» **WRITTEN TASK**
Rewrite all of the material below as a numbered list, one line per item, and leave out any blank lines.

» **RECORDS FOR THE EXERCISE**
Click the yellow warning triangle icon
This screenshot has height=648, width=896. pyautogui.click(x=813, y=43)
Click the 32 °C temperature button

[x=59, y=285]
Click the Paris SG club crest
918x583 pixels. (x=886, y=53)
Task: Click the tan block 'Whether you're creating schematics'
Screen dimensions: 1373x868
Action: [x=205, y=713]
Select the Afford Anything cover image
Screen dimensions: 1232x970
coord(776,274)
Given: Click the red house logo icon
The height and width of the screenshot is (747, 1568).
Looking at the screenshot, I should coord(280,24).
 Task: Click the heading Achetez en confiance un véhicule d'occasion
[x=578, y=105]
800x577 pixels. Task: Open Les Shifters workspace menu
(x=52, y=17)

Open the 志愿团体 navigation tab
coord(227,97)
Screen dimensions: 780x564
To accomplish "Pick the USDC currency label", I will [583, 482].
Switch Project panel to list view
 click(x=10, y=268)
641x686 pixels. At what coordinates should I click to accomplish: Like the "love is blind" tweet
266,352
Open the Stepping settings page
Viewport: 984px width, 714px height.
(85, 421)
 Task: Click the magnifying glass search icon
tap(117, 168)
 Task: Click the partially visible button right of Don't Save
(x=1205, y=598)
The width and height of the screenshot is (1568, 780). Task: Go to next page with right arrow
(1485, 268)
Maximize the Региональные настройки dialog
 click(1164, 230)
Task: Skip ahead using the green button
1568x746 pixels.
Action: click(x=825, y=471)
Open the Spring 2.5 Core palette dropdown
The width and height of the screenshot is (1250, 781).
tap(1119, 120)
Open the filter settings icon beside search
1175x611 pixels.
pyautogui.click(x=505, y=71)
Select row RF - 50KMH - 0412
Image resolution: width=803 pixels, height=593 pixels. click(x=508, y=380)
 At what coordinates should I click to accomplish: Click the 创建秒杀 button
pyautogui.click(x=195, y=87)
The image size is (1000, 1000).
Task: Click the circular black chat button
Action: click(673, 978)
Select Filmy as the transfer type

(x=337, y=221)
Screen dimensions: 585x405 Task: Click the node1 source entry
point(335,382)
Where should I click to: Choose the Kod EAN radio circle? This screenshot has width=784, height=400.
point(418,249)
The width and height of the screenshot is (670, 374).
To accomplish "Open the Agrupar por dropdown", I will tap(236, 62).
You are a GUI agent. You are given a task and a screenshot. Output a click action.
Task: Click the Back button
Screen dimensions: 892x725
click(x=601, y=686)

» **WORKED ANSWER**
1. Click the yellow warning triangle icon
2. This screenshot has height=648, width=896. pyautogui.click(x=813, y=43)
3. Click the 32 °C temperature button
4. [x=59, y=285]
5. Click the Paris SG club crest
6. 918x583 pixels. (x=886, y=53)
7. Task: Click the tan block 'Whether you're creating schematics'
8. Screen dimensions: 1373x868
9. Action: [x=205, y=713]
10. Select the Afford Anything cover image
11. Screen dimensions: 1232x970
12. coord(776,274)
13. Given: Click the red house logo icon
14. The height and width of the screenshot is (747, 1568).
15. Looking at the screenshot, I should coord(280,24).
16.  Task: Click the heading Achetez en confiance un véhicule d'occasion
17. [x=578, y=105]
18. 800x577 pixels. Task: Open Les Shifters workspace menu
19. (x=52, y=17)
20. Open the 志愿团体 navigation tab
21. coord(227,97)
22. Screen dimensions: 780x564
23. To accomplish "Pick the USDC currency label", I will [583, 482].
24. Switch Project panel to list view
25.  click(x=10, y=268)
26. 641x686 pixels. At what coordinates should I click to accomplish: Like the "love is blind" tweet
27. 266,352
28. Open the Stepping settings page
29. Viewport: 984px width, 714px height.
30. (85, 421)
31.  Task: Click the magnifying glass search icon
32. tap(117, 168)
33.  Task: Click the partially visible button right of Don't Save
34. (x=1205, y=598)
35. The width and height of the screenshot is (1568, 780). Task: Go to next page with right arrow
36. (1485, 268)
37. Maximize the Региональные настройки dialog
38.  click(1164, 230)
39. Task: Skip ahead using the green button
40. 1568x746 pixels.
41. Action: click(x=825, y=471)
42. Open the Spring 2.5 Core palette dropdown
43. The width and height of the screenshot is (1250, 781).
44. tap(1119, 120)
45. Open the filter settings icon beside search
46. 1175x611 pixels.
47. pyautogui.click(x=505, y=71)
48. Select row RF - 50KMH - 0412
49. Image resolution: width=803 pixels, height=593 pixels. click(x=508, y=380)
50.  At what coordinates should I click to accomplish: Click the 创建秒杀 button
51. pyautogui.click(x=195, y=87)
52. The image size is (1000, 1000).
53. Task: Click the circular black chat button
54. Action: click(673, 978)
55. Select Filmy as the transfer type
56. (x=337, y=221)
57. Screen dimensions: 585x405 Task: Click the node1 source entry
58. point(335,382)
59. Where should I click to: Choose the Kod EAN radio circle? This screenshot has width=784, height=400.
60. point(418,249)
61. The width and height of the screenshot is (670, 374).
62. To accomplish "Open the Agrupar por dropdown", I will tap(236, 62).
63. You are a GUI agent. You are given a task and a screenshot. Output a click action.
64. Task: Click the Back button
65. Screen dimensions: 892x725
66. click(x=601, y=686)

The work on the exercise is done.